I failed literature at grammar school

Miroslav Drozd in the 1960s
Miroslav Drozd in the 1960s
photo: Witness´s archive

Miroslav Drozd was born on 9 November 1943 in Hradec Králové. Both his parents were journalists and members of the Communist Party of Czechoslovakia (KSČ). In 1952, the Drozd family moved to Prague, where they lived in Vinohrady. After completing his primary education, he continued his studies at the general education school (similar to today’s grammar schools) in Londýnská Street. After graduating from secondary school in 1959, he entered the University of Economics in Prague (VŠE). After graduating from the university, he started working at the Research Institute of Economics, which was headed by Věnek Šilhán. There he was offered an internship at the International University of Nancy in France, where he went in the autumn of 1968. After returning from abroad, he was unable to find a job as he was politically unreliable.

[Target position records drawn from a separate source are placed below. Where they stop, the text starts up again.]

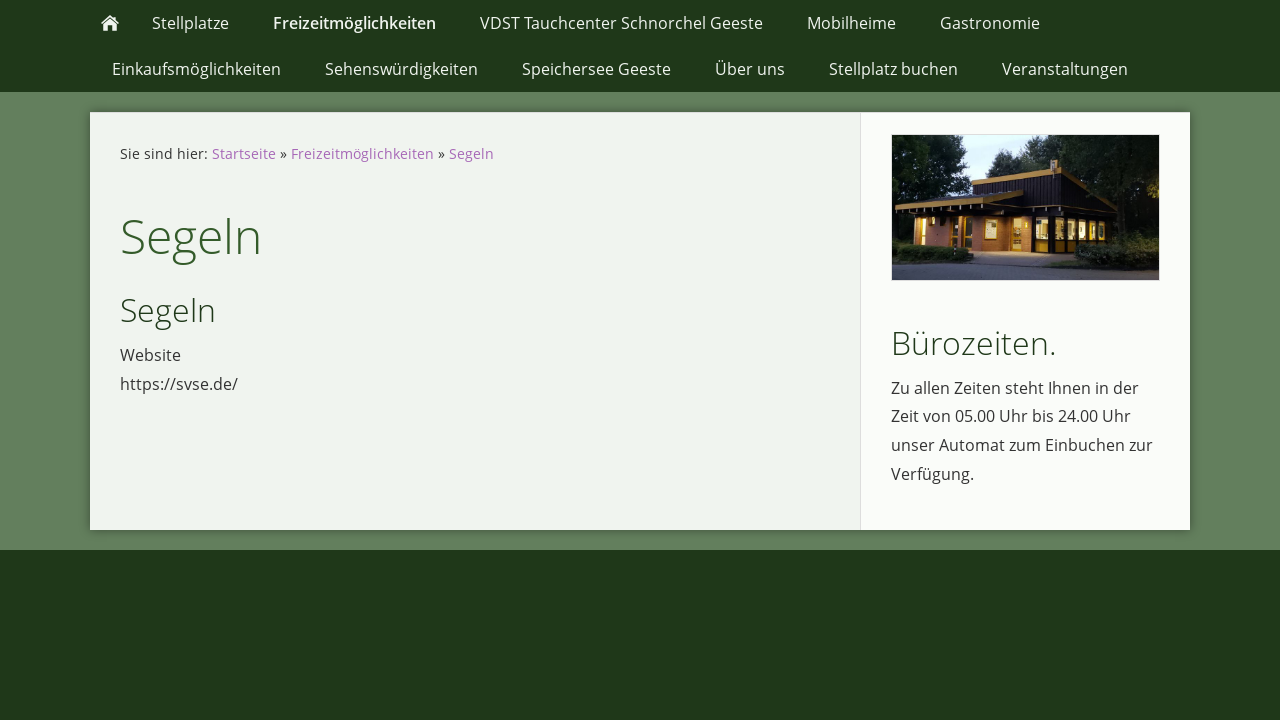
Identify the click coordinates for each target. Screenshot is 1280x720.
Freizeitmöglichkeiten (362, 153)
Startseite (244, 153)
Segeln (471, 153)
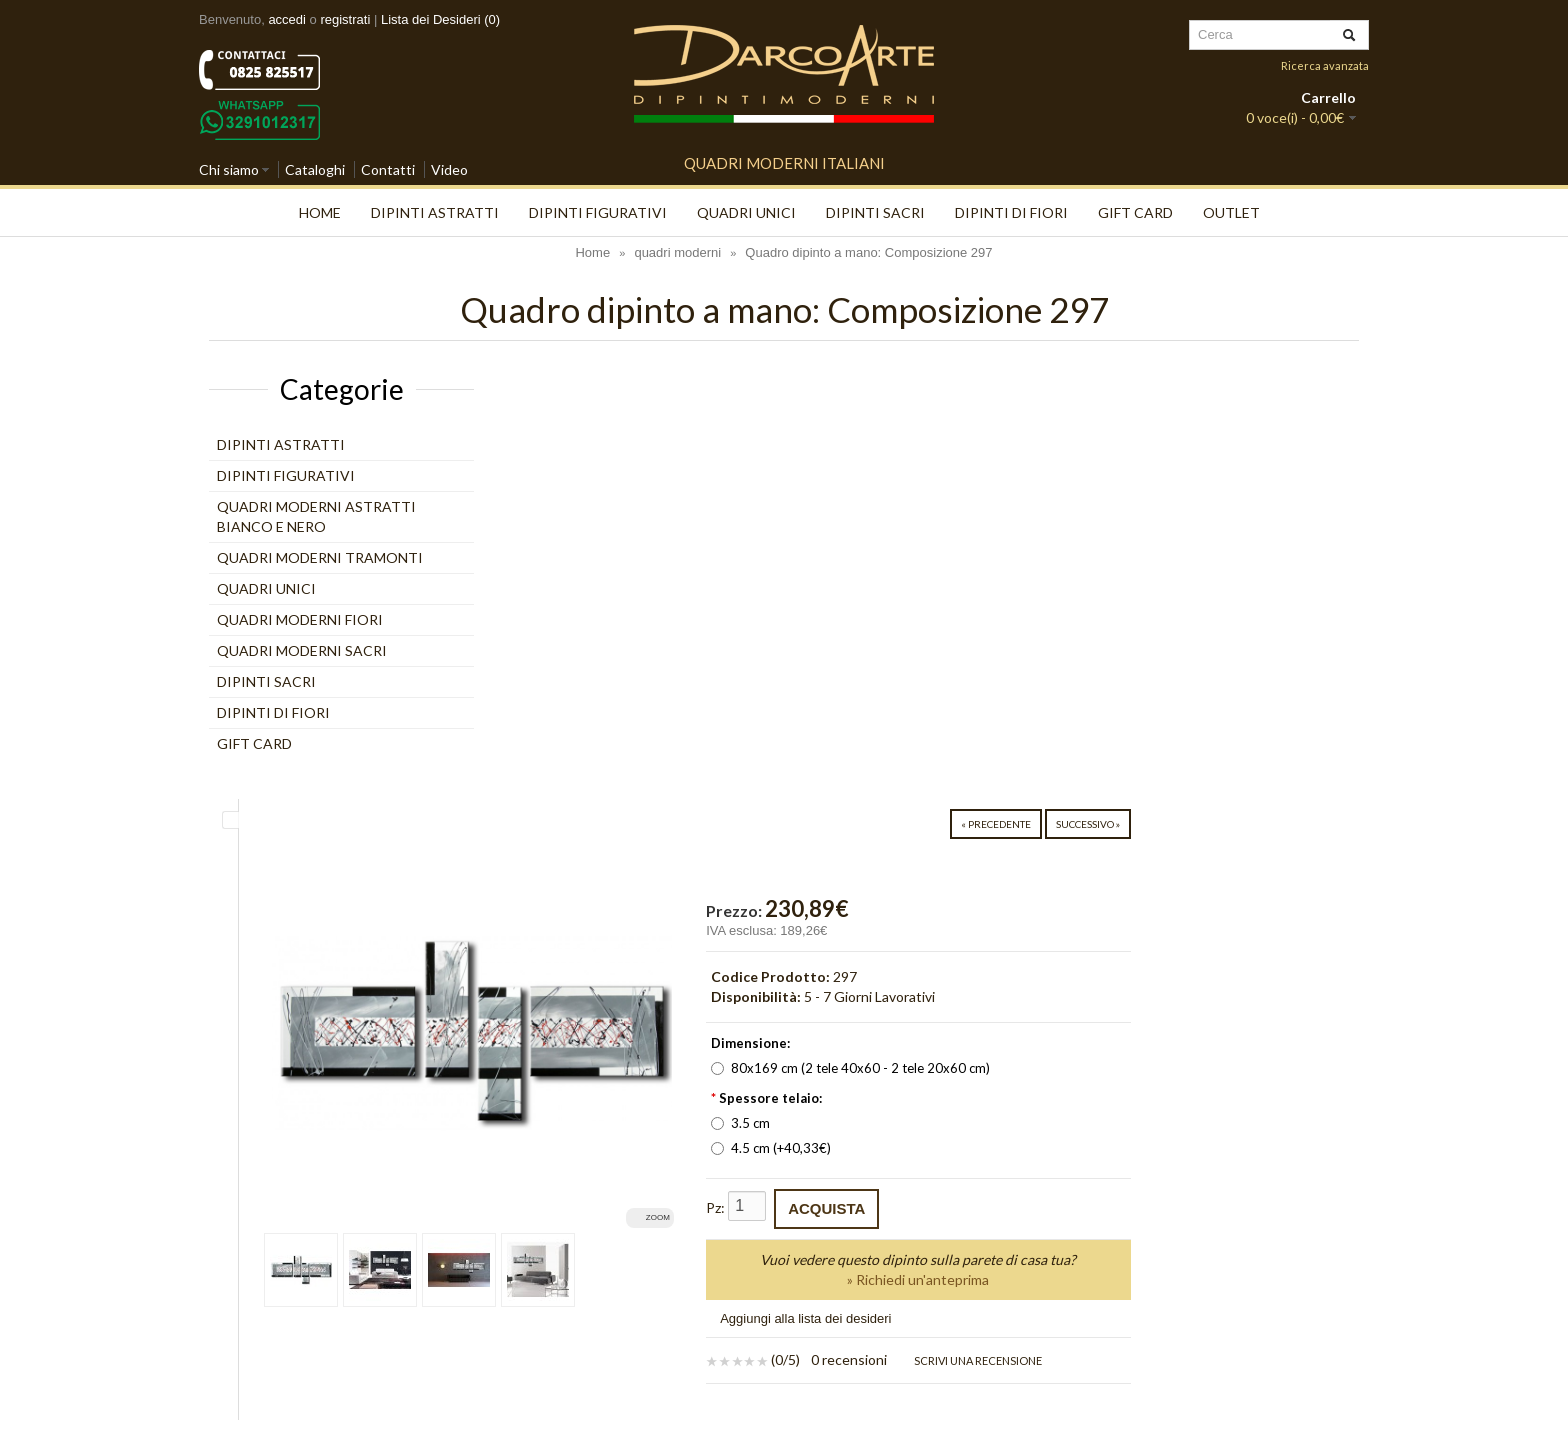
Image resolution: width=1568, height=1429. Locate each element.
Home (320, 212)
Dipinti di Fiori (1011, 212)
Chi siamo (229, 169)
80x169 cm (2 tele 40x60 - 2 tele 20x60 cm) (1097, 640)
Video (449, 169)
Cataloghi (315, 169)
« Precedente (1224, 396)
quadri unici (746, 212)
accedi (287, 19)
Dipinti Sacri (875, 212)
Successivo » (1316, 396)
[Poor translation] (73, 1144)
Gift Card (1135, 212)
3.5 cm (987, 695)
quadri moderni (677, 252)
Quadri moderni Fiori (300, 619)
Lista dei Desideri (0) (440, 19)
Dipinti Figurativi (598, 212)
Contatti (388, 169)
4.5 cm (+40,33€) (1018, 720)
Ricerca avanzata (1325, 65)
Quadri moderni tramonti (320, 557)
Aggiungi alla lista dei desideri (1052, 890)
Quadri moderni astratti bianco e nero (316, 516)
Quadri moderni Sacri (302, 650)
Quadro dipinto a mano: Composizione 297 (868, 252)
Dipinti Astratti (435, 212)
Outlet (1231, 212)
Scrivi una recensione (1217, 932)
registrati (345, 19)
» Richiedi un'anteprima (1156, 851)
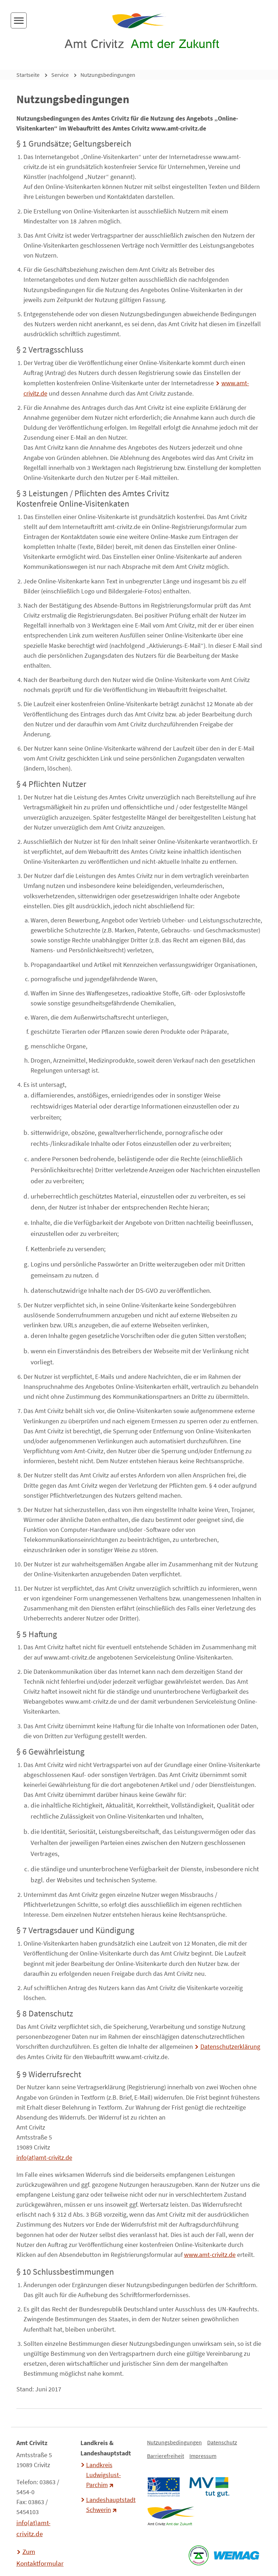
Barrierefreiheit (165, 2455)
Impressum (202, 2455)
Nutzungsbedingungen (107, 74)
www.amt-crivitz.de (210, 2255)
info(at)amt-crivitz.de (44, 2158)
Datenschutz (222, 2442)
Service (60, 74)
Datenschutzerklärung (230, 2047)
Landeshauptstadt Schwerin (110, 2505)
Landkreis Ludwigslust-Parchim (103, 2475)
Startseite (28, 74)
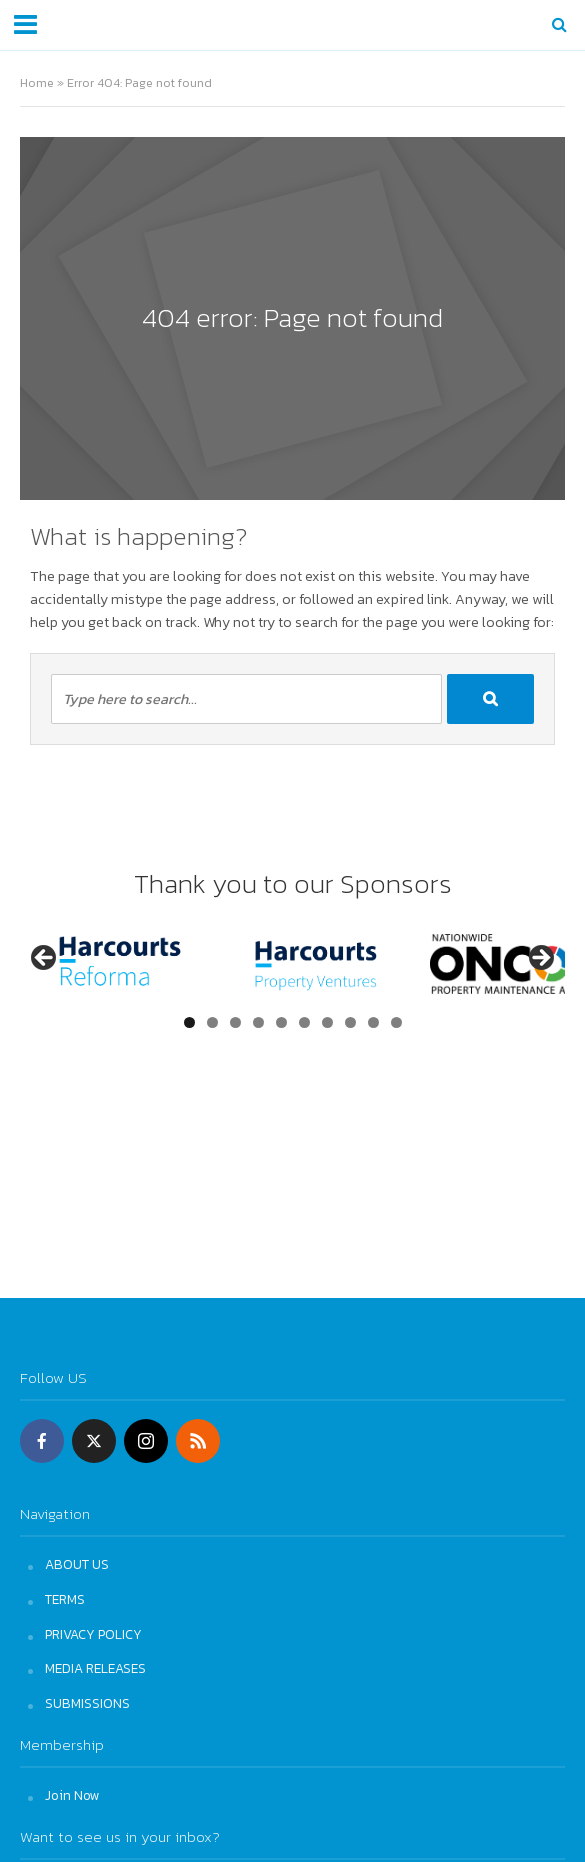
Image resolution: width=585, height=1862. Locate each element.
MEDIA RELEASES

For many years, he worked in blue-collar professions. In 1975 he married. Together with his wife, they began to work for samizdat. He translated French and English works. In 1977 his mother signed the Charter 77 declaration, and he later joined the signatories. After the Velvet Revolution, he continued his translation activities, became editor of Lidové noviny, then worked as director of the Orbis publishing house and as director of the Czech Music Fund. In 2025 he was living in Prague.